Re: varchar as primary key

"Merlin Moncure" <mmoncure@xxxxxxxxx> · Fri, 4 May 2007 13:23:38 -0400

On 5/3/07, Alexander Staubo <alex@xxxxxxxxxxxxxxx> wrote:
PostgreSQL uses B-trees for its indexes, insertion time is logarithmic
regardless of the type of the key, but strings have a larger overhead
since they involve character comparisons; (i - j) is a lot faster than
strcmp(i, j).
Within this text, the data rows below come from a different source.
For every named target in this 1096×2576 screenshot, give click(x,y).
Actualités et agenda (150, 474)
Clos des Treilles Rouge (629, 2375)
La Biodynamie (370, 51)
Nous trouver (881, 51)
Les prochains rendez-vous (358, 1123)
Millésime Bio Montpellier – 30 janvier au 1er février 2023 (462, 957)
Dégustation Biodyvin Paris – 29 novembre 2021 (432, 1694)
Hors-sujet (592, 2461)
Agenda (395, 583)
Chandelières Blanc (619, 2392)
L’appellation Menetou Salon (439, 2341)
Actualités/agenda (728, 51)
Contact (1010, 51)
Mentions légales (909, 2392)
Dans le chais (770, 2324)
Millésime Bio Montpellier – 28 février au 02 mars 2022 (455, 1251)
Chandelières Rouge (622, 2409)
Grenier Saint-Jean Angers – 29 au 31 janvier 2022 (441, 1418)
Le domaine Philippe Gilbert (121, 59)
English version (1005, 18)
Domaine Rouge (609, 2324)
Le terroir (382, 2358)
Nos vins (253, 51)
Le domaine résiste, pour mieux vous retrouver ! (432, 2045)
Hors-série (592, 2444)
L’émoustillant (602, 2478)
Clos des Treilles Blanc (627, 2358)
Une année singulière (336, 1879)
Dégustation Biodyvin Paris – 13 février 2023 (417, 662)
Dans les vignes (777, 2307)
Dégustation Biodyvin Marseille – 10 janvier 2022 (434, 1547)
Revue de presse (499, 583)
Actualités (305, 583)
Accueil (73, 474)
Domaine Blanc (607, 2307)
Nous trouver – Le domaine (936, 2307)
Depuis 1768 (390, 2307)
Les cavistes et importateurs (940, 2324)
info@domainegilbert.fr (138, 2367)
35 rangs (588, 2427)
If you do go for strings, I would suggest that the
beginning of the key be statistically distributed as widely as
possible; ie., avoid common prefixes.

I think the performance benefits of i - j over strcmp(i,j) are mostly
irrelevant, locale issues aside.  The main reason why integer keys can
be faster is because the index is smaller and puts less pressure on
cache.  This has to stacked up against the fact you are often hitting
the varchar index anyways for sorting and filtering purposes (swapping
a int for text index is only a guaranteed win if you can drop the text
index completely).  So, by using integers from performance perspective
we are mostly trying to prevent a cache miss (during which time a
computer might perform 100k strcmp operations).  If there is also a
varchar index, and it is used for various queries, it may actually be
faster to drop the integer index altogether because it is competing
with cache resources with the integer index.  Unfortunately, this is
more often the case than not in my experience.

As solid state technologies continue to mature and near zero latency
storage systems become widespread, this advantage will lessen as the
penalty for a cache miss becomes much less.

merlin